How to complete this task
Leaving pictures out, repeat word for word the line that has "The image size" and each line that follows it to the end of the listing.
# # # # # # #
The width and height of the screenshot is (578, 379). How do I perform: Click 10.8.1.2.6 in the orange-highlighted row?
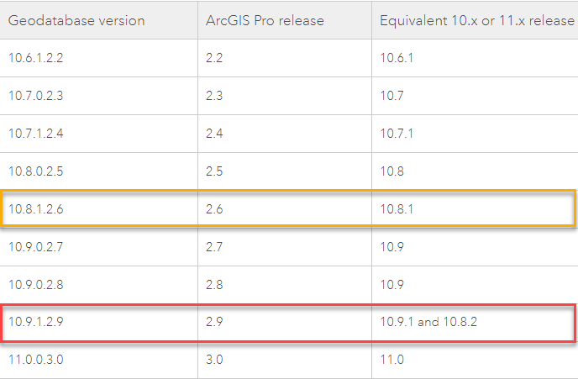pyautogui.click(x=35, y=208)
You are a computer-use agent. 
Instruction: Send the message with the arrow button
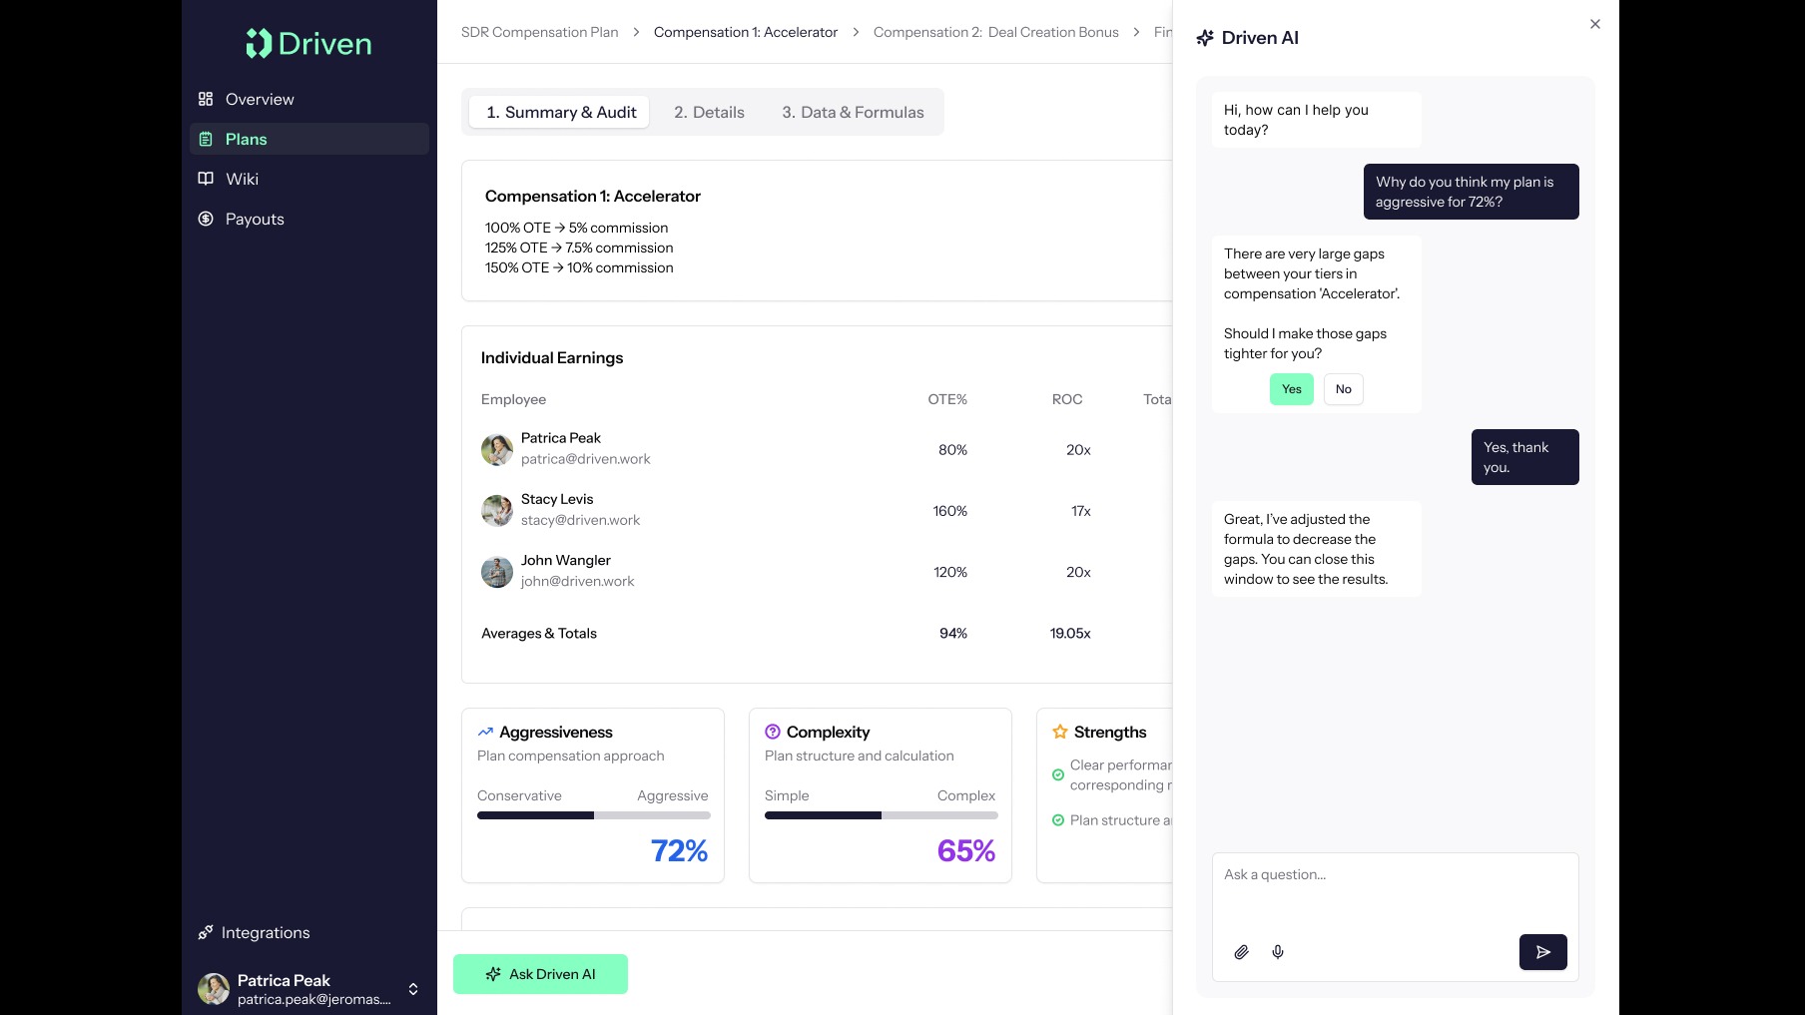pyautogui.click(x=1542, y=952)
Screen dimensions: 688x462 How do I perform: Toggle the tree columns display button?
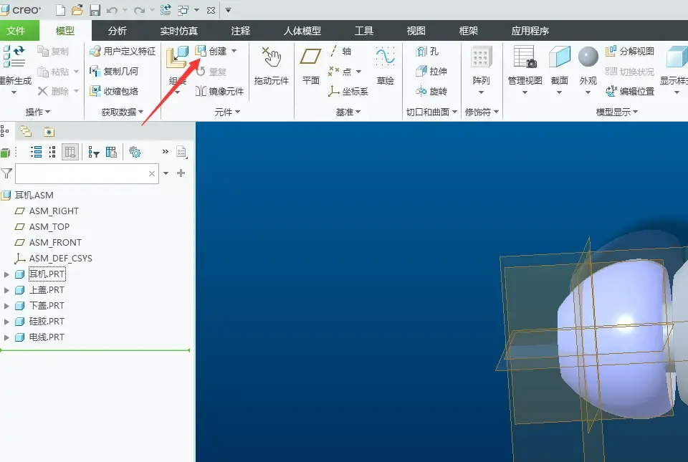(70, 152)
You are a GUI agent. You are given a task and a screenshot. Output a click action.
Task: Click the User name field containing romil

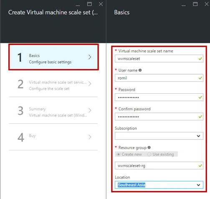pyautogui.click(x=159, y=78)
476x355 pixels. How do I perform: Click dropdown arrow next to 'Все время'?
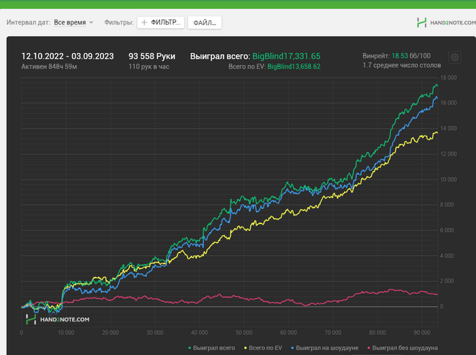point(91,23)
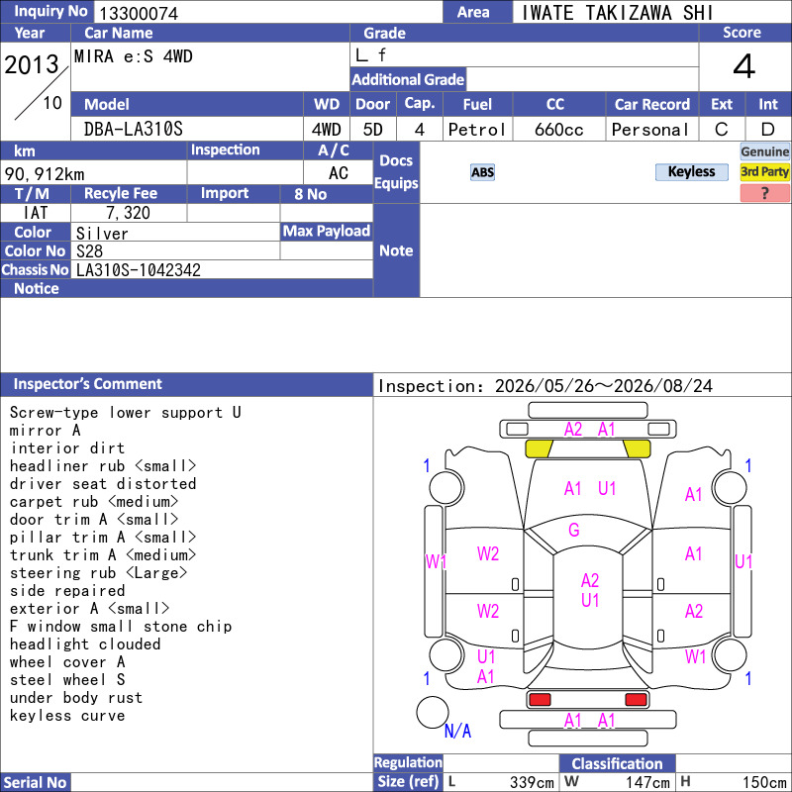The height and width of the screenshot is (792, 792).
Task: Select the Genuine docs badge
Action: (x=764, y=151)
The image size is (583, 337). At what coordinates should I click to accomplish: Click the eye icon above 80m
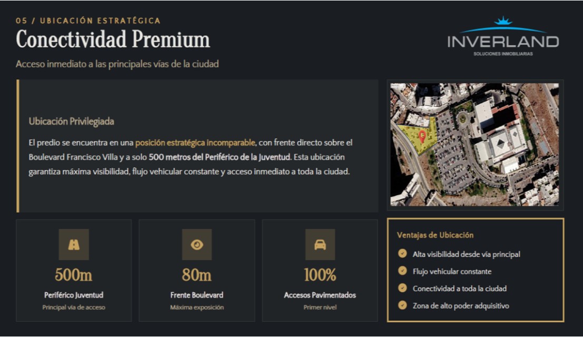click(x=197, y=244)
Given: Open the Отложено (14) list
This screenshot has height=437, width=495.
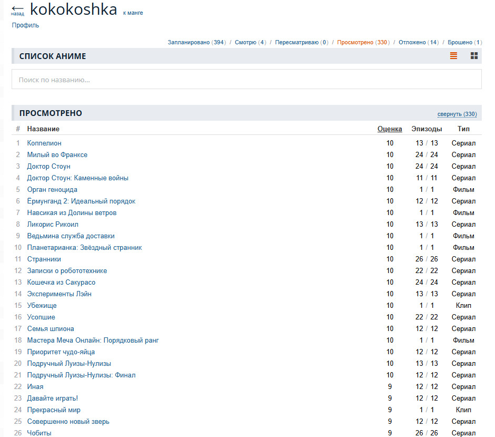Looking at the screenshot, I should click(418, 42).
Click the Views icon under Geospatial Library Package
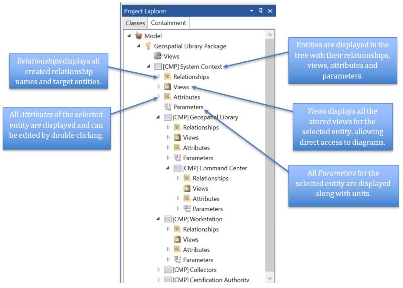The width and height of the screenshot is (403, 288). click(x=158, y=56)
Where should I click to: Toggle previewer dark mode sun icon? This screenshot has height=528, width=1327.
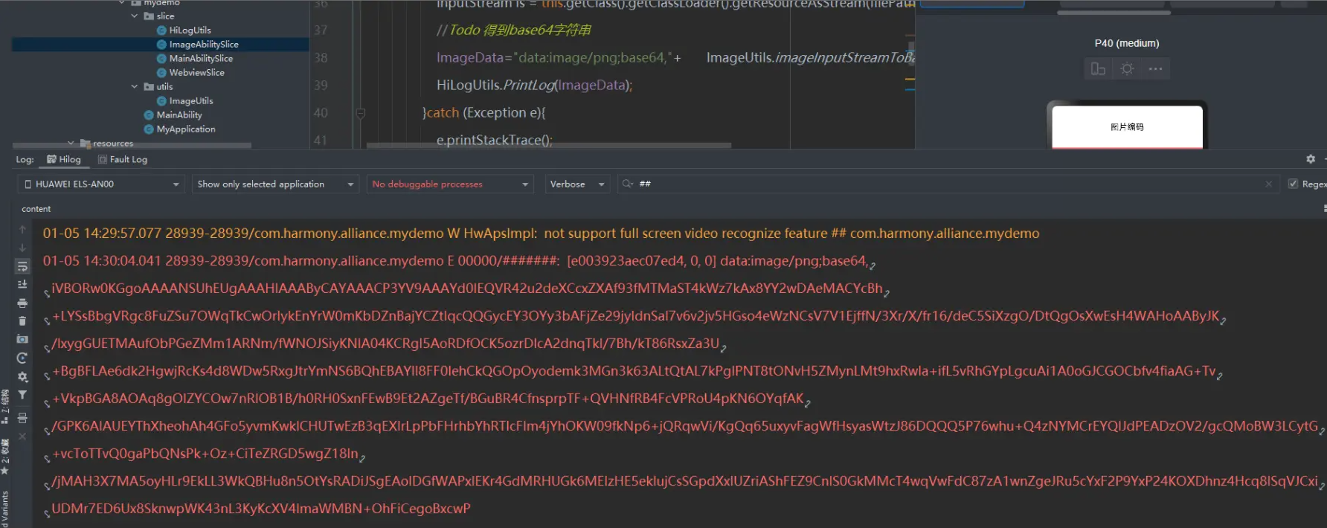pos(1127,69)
# # # # # # #
Expected answer
The image size is (583, 337). At what coordinates should I click to accomplish: Click the eye icon above 80m
click(x=197, y=244)
Given: Open the Отложено (14) list
This screenshot has height=437, width=495.
Looking at the screenshot, I should click(418, 42).
Click the Views icon under Geospatial Library Package
The width and height of the screenshot is (403, 288). click(x=158, y=56)
Where should I click to: Toggle previewer dark mode sun icon? This screenshot has height=528, width=1327.
pos(1127,69)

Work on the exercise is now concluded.